WORK ITEM
Starting at the line that contains "How do I perform: Select", write out each line through the end of the data below, exactly as it stands. Skip any pictures.

ENTRIES SHOWN
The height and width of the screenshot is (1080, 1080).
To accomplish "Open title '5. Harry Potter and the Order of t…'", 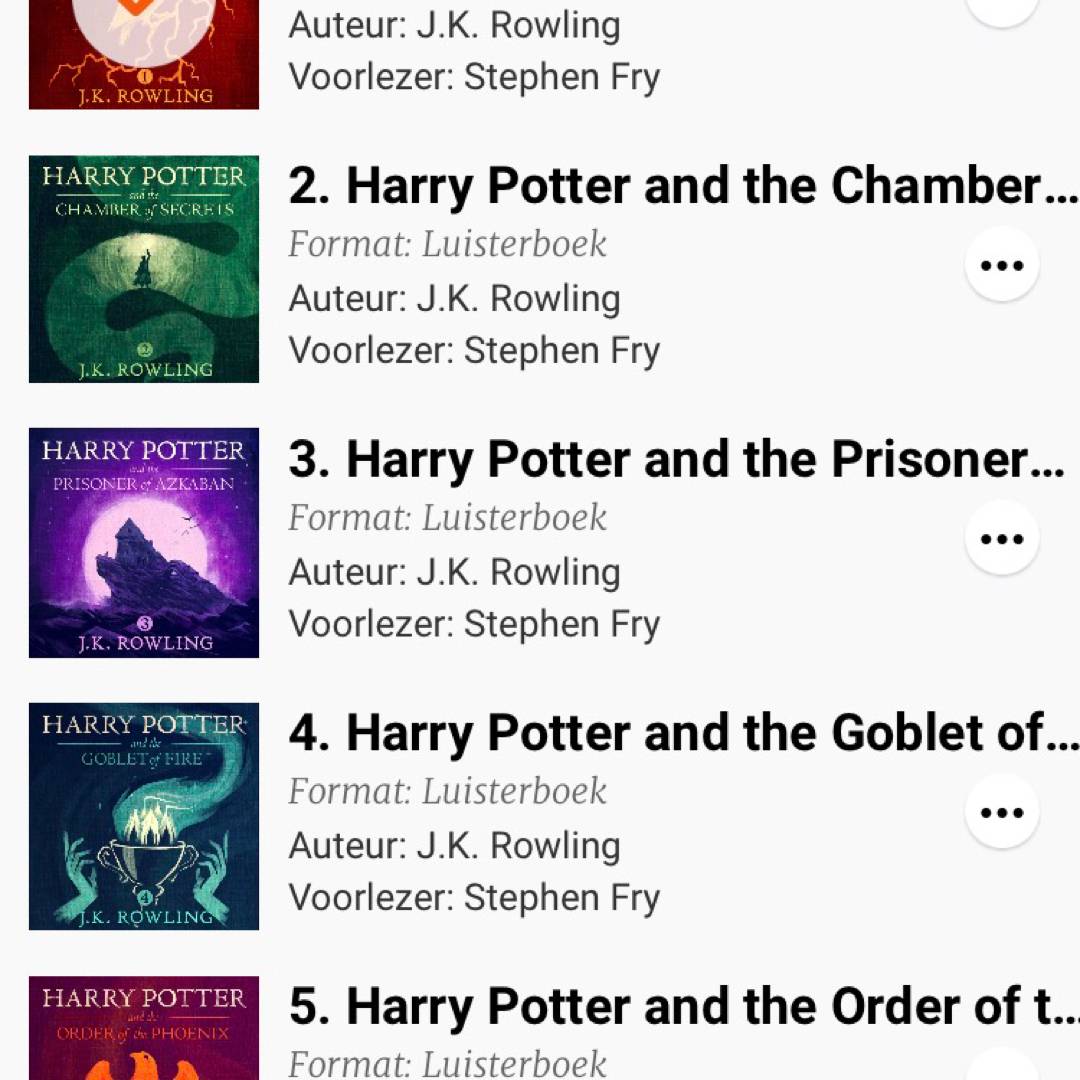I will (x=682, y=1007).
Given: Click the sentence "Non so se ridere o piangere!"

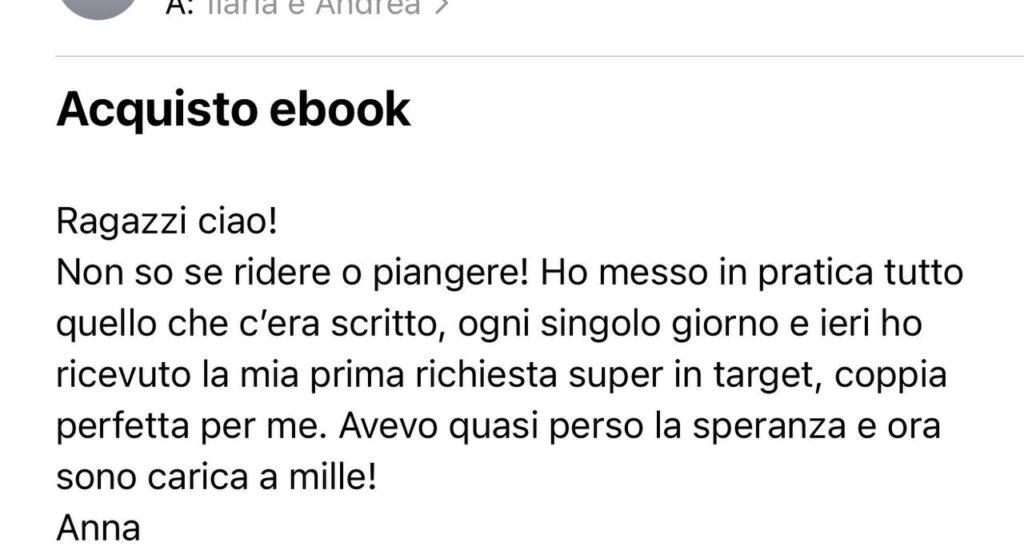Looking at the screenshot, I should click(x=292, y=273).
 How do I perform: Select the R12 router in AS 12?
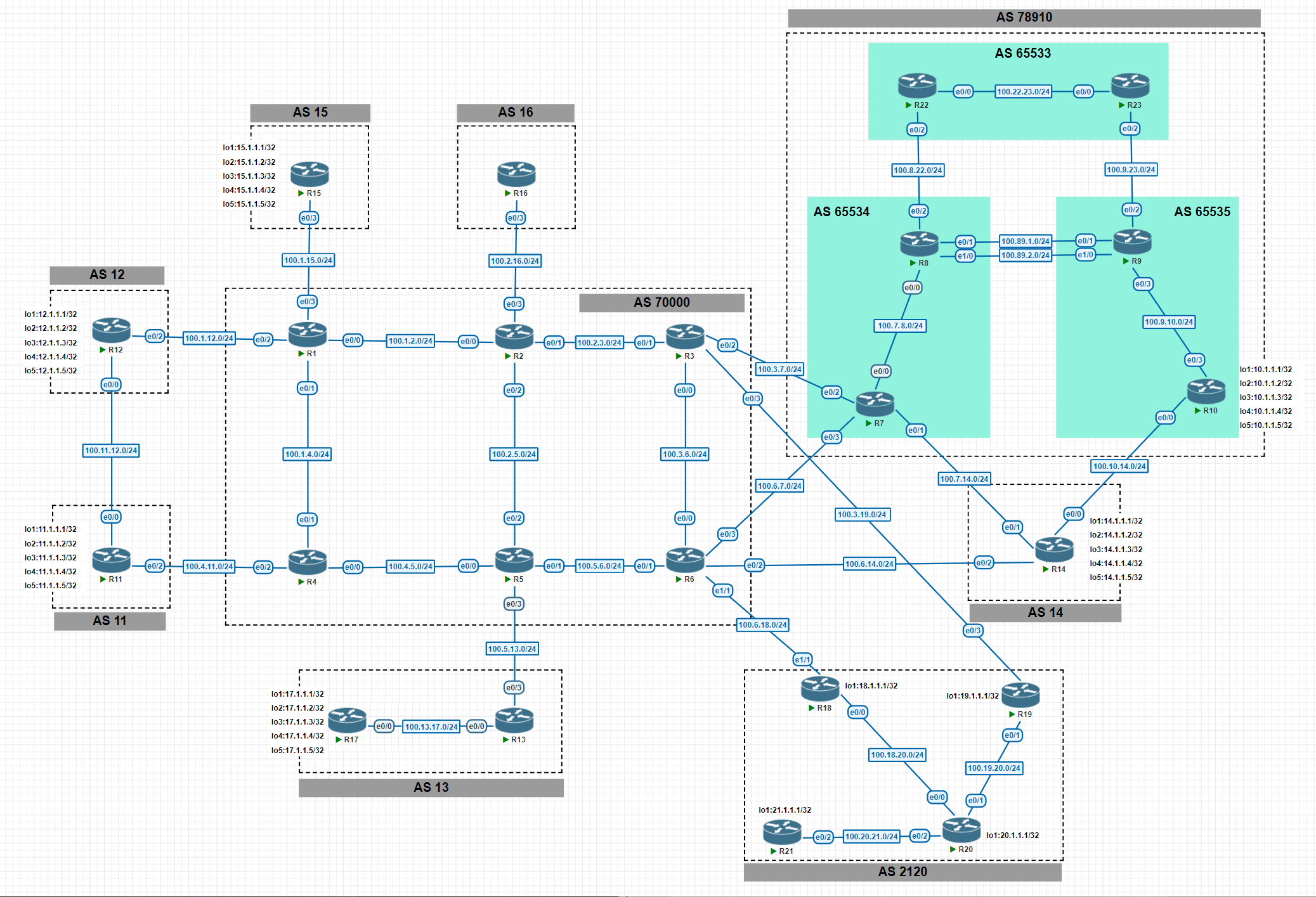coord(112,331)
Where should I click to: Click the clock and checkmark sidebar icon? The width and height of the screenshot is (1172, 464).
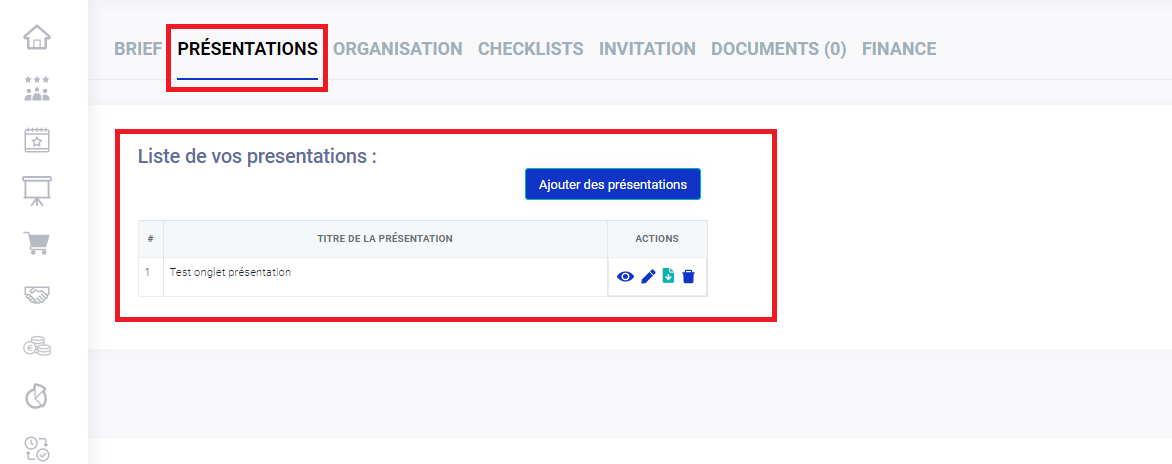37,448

SOLUTION TO THIS PROBLEM
 How do I perform: Select the R12 router in AS 12?
coord(112,331)
Where should I click to: Click the clock and checkmark sidebar icon? The width and height of the screenshot is (1172, 464).
37,448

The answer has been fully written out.